Ein strukturelles Problem

Muss man da nicht zweifeln, ob es der SVP überhaupt ernst ist mit ihrem Anspruch? Kantonsrat (und Anwalt) Rémy Wyssmann, dessen Bruder 2017 wegen der eingangs erwähnten Regelung nicht zur Amtsgerichtspräsidentenwahl Bucheggberg-Wasseramt zugelassen worden war, lässt den Vorwurf so nicht gelten. Die Amteipartei, welcher er angehöre, habe es das letzte Mal mit grossem Effort versucht, eine Kampfkandidatur zu ermöglichen, sei aber von der Bürokratie ausgebremst worden.

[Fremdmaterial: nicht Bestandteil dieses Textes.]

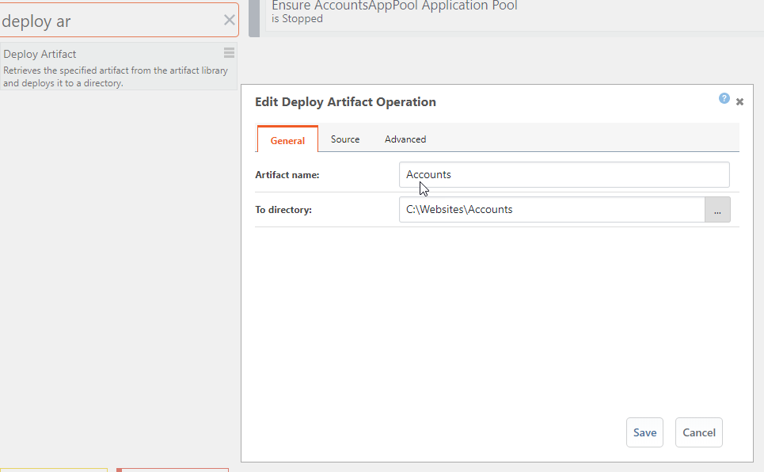Close the Edit Deploy Artifact dialog

(739, 102)
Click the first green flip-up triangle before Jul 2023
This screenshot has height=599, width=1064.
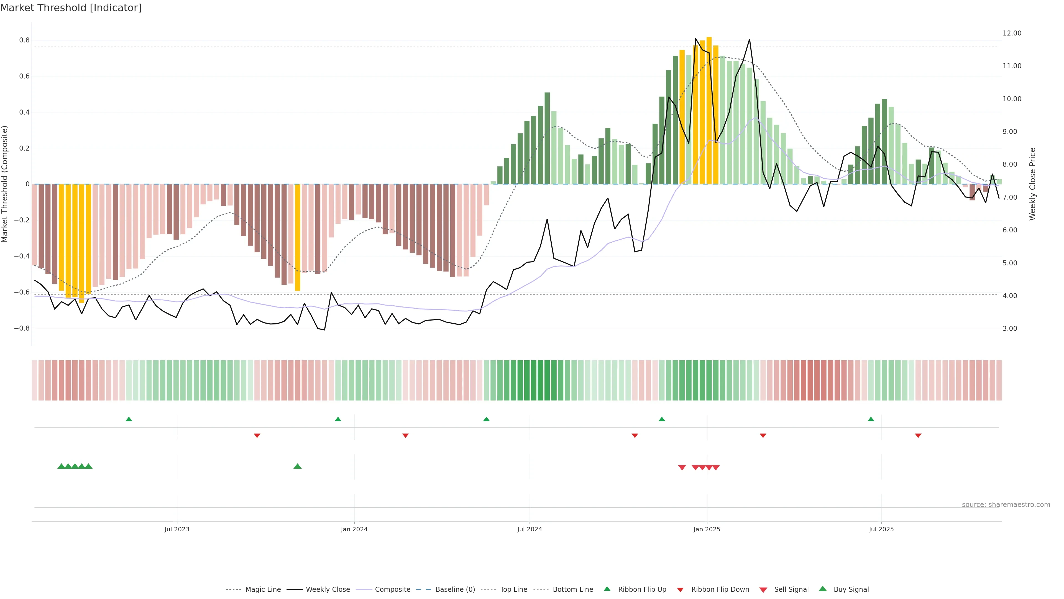pyautogui.click(x=129, y=419)
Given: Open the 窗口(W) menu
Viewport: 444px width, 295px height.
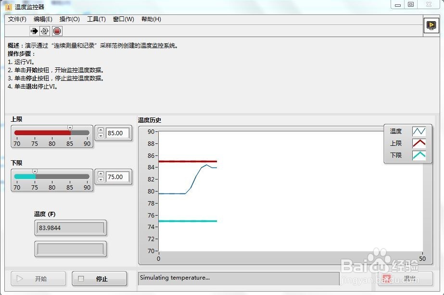Looking at the screenshot, I should pos(123,19).
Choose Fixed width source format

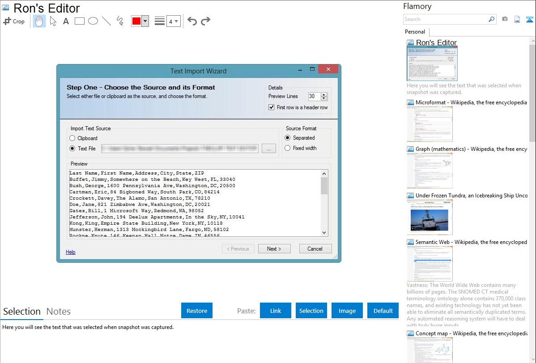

Dass es bis jetzt nicht gelungen sei, an den Gerichten Fuss zu fassen, seil zudem generell ein strukturelles Problem.

Es sei auch bei den anderen Parteien eher selten, dass ein freiberuflicher Anwalt in ein Richteramt wechselt. Was er im übrigen bedaure, so Wyssmann Viel einfacher und häufiger sei ein solcher Wechsel für Verwaltungsjuristen oder etwa Staatsanwälte. Und solche fänden sich eben viel häufiger in den Traditionsparteien, die SVP als «KMU-Partei» habe dagegen nur wenige Juristen in Kaderpositionen der öffentlichen Verwaltung.

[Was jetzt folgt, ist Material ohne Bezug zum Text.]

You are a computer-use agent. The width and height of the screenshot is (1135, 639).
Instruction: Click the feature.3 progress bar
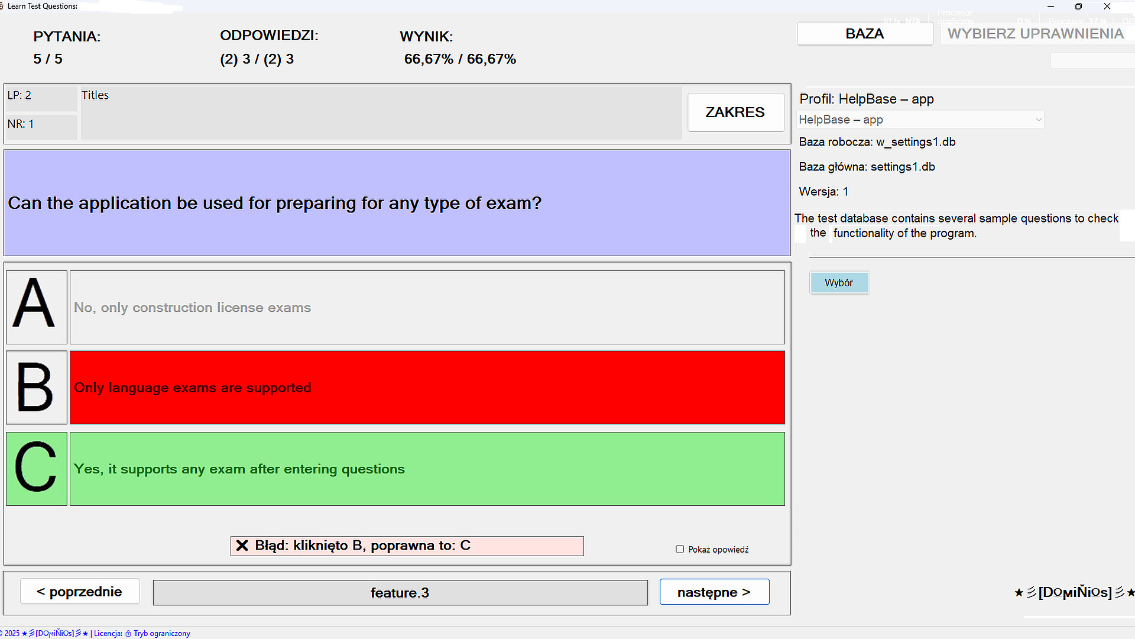coord(400,592)
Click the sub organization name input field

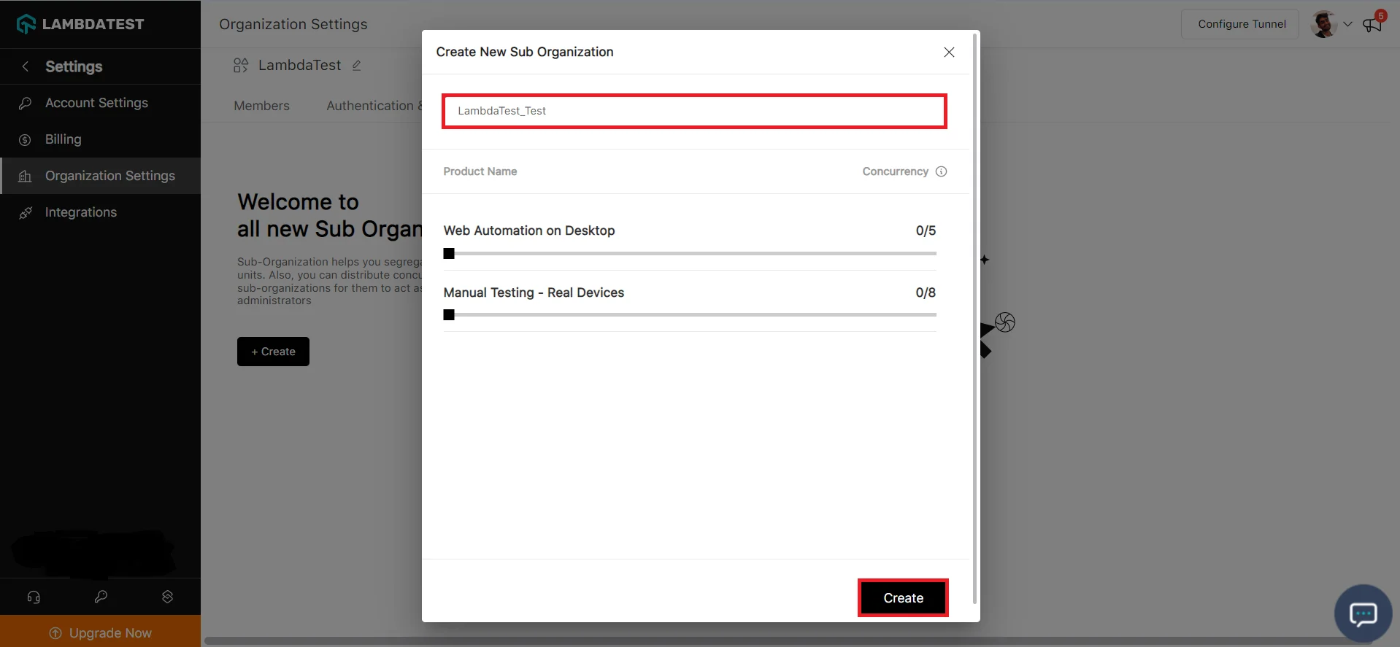[x=694, y=111]
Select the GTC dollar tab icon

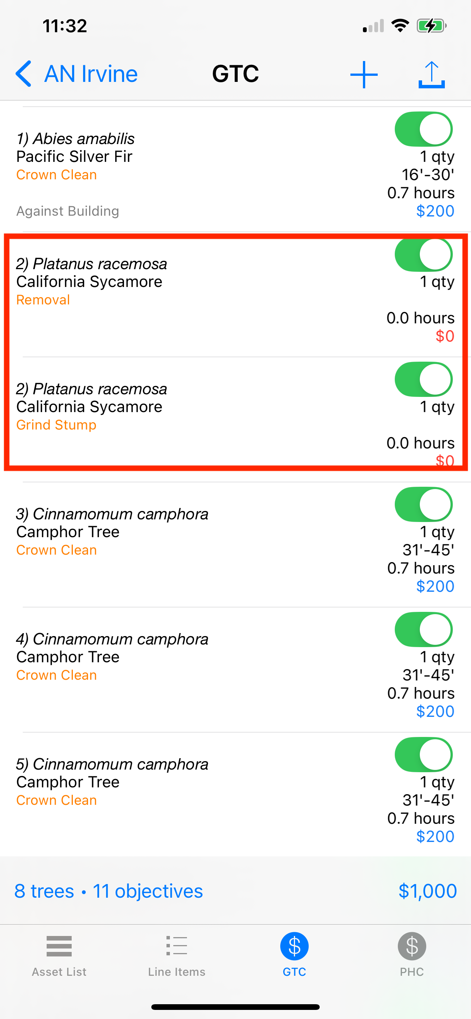294,946
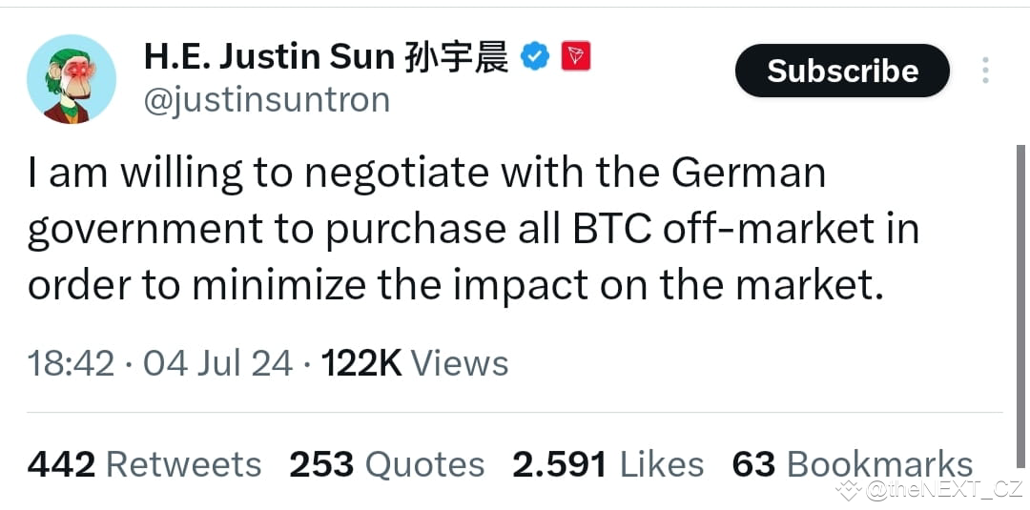Open the 63 Bookmarks count
Screen dimensions: 1030x510
point(852,464)
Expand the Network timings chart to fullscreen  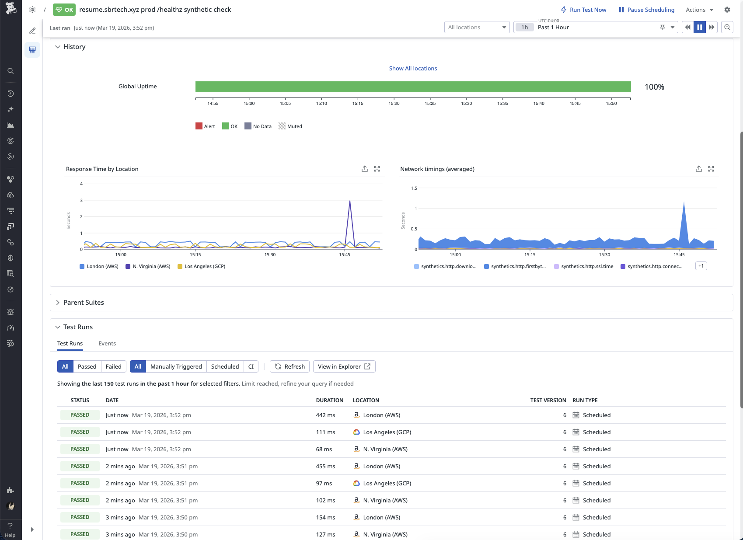pyautogui.click(x=711, y=169)
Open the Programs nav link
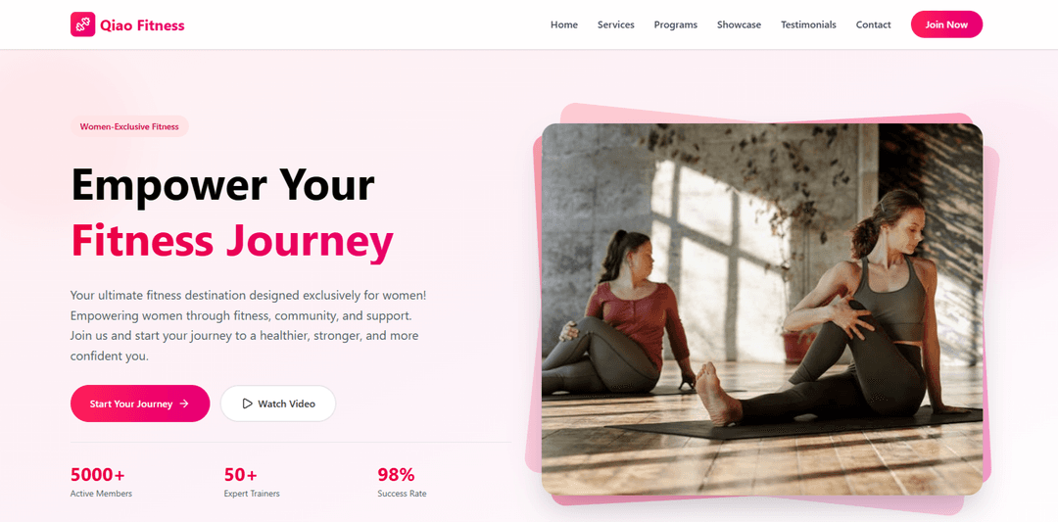 [675, 24]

Und somit würden eben FDP, CVP und SP auch über einen weitaus grösseren Pool verfügen, wenn es um die Suche nach geeigneten Richterkandidaten geht. In anderen Kantonen wie Aargau oder Bern, wo auch die SVP den «Marsch durch die Verwaltung» längst gemacht habe, sei das anders. Hier in Solothurn brauche es aber schon einen gewissen Mut, als «quasi Oppositioneller» eine solche Karriere einzuschlagen. Wyssmann spricht auch von einem Kartell, das hier aufzubrechen sei.